▶ Task prompt:
The entries that follow need to be reproduced exactly, minus any images.

*** Begin section ***

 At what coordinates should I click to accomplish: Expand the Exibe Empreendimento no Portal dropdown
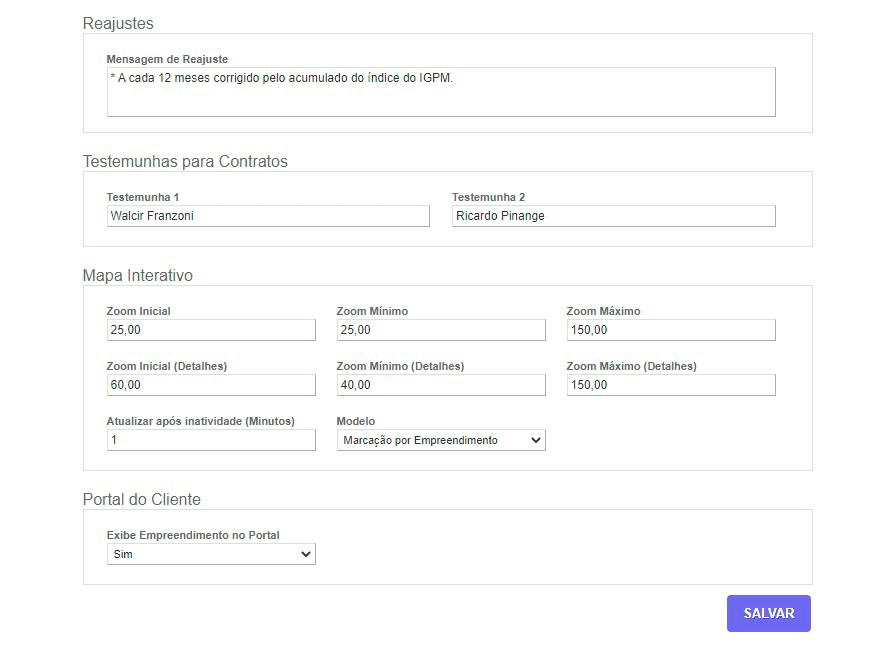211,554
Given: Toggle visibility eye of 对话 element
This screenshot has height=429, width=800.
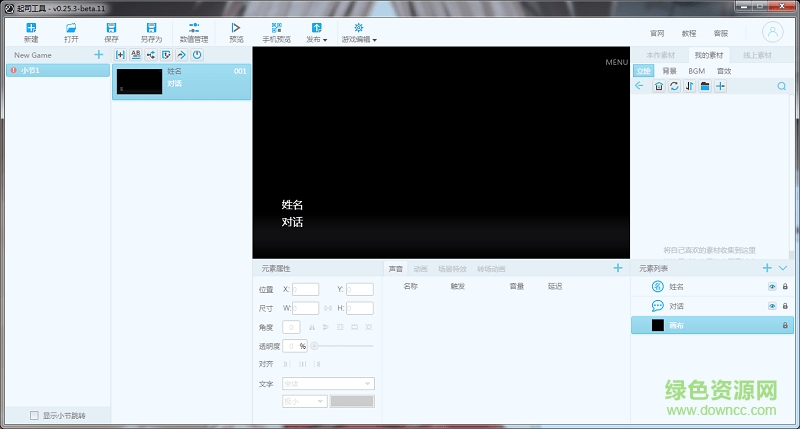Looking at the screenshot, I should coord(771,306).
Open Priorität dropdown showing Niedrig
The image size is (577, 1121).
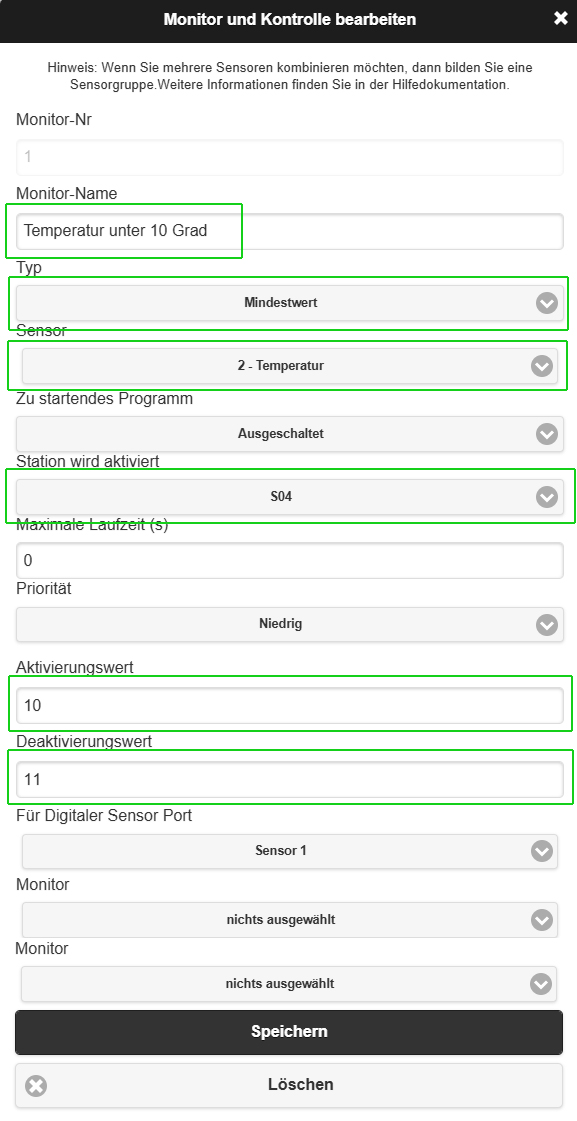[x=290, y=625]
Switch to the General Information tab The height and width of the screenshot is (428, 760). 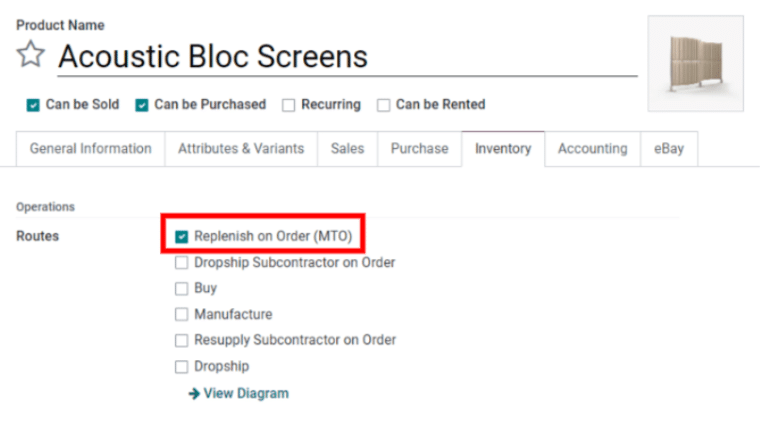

*** End section ***

▶ Output for this exercise:
 At what coordinates should I click to accomplish: Expand the Exibe Empreendimento no Portal dropdown
211,554
Given: Toggle visibility eye of 对话 element
This screenshot has height=429, width=800.
Looking at the screenshot, I should coord(771,306).
Open Priorität dropdown showing Niedrig
The image size is (577, 1121).
[x=290, y=625]
Switch to the General Information tab The height and width of the screenshot is (428, 760). 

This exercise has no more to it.